# WHAT YOU HAVE TO DO:
Set down, please, exactly the lines below that run from the line with "509). click(x=131, y=44)" to the line with "Given: Expand the 管理 dropdown button", both lines included.

——————————

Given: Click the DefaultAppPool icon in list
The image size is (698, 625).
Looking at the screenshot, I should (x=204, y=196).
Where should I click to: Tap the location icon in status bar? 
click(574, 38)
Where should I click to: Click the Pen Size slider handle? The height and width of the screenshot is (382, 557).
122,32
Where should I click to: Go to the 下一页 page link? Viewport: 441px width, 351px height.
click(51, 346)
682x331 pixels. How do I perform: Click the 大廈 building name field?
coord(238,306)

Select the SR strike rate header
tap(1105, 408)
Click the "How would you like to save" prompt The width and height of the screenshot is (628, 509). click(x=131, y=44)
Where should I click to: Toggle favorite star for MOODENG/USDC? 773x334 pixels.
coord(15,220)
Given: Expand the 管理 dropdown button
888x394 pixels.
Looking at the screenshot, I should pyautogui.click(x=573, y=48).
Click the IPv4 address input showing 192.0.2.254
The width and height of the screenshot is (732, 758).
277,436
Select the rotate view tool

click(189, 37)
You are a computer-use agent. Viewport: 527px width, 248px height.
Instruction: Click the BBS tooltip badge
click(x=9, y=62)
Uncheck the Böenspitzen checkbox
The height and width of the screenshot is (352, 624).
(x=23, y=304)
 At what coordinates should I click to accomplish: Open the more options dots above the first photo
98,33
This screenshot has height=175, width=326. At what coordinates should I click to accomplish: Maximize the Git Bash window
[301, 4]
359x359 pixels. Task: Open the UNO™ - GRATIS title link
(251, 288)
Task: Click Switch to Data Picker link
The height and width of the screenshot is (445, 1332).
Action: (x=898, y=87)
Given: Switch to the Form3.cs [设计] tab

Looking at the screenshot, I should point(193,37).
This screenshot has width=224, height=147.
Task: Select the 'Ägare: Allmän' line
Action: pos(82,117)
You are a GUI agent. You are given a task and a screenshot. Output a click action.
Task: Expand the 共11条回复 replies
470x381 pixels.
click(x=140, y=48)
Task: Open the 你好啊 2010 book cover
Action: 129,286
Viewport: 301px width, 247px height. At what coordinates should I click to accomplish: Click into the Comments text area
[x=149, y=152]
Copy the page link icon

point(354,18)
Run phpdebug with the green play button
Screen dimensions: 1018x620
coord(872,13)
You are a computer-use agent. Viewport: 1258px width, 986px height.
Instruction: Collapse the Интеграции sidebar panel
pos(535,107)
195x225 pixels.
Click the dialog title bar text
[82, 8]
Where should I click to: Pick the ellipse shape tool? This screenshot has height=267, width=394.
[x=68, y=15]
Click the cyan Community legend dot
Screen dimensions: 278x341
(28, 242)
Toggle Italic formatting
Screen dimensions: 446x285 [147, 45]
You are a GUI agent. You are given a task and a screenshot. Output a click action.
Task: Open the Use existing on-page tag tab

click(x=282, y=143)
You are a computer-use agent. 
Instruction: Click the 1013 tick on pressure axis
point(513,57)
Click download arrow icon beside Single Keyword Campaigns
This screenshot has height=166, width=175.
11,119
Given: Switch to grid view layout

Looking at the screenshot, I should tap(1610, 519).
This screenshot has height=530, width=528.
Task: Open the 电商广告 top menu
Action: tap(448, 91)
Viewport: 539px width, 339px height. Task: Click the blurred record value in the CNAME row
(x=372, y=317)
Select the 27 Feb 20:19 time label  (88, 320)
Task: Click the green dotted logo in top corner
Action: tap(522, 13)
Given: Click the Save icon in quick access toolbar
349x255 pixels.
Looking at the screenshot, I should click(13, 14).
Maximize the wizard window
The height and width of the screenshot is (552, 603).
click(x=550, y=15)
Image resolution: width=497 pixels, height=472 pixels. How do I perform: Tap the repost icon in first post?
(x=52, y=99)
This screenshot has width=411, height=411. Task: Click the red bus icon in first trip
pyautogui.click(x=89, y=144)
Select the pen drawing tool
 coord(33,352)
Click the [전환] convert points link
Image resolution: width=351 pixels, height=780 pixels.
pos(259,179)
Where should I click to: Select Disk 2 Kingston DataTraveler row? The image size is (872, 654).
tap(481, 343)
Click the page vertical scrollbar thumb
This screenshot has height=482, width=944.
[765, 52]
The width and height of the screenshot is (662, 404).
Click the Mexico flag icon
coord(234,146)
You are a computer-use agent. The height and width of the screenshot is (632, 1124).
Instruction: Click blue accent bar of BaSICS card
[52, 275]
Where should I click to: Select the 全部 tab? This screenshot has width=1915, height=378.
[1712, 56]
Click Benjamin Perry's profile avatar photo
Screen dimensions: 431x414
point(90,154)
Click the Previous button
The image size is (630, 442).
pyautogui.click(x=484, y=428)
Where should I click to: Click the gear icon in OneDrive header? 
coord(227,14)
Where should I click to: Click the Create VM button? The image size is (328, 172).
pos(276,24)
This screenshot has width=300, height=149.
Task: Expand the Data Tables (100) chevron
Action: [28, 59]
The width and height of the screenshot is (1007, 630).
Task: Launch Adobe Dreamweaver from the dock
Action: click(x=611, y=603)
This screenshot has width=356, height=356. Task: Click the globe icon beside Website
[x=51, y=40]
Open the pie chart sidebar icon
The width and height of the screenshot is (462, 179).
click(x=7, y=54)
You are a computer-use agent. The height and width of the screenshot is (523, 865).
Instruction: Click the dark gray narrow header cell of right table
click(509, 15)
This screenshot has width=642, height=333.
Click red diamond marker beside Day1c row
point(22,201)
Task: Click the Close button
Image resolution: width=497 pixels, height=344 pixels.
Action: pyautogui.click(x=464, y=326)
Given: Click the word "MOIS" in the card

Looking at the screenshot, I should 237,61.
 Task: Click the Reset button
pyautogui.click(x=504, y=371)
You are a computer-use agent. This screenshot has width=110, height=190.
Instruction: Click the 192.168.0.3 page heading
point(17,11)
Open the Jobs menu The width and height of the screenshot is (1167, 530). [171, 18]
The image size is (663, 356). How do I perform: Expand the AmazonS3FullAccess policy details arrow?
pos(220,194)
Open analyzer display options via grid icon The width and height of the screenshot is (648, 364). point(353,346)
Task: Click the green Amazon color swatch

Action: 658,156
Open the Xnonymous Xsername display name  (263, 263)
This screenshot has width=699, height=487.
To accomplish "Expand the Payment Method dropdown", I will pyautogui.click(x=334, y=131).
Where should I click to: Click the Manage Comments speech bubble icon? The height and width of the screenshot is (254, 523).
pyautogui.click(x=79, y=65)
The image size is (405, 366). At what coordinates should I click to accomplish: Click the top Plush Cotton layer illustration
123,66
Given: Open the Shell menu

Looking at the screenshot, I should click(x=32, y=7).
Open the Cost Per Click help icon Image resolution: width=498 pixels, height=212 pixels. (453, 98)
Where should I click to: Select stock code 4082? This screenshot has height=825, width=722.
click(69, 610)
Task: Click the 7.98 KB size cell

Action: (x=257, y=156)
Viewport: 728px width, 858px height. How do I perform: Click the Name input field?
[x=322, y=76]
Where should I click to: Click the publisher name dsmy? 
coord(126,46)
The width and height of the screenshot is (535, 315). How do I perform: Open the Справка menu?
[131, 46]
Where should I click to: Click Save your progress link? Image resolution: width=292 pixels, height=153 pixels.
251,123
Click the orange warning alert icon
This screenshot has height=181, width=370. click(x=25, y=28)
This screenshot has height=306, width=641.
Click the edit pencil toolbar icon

——————————

# SOLUTION FOR THIS TASK:
Click the "How would you like to save" prompt The width and height of the screenshot is (628, 509). click(x=131, y=44)
Where should I click to: Toggle favorite star for MOODENG/USDC? 773x334 pixels.
coord(15,220)
Given: Expand the 管理 dropdown button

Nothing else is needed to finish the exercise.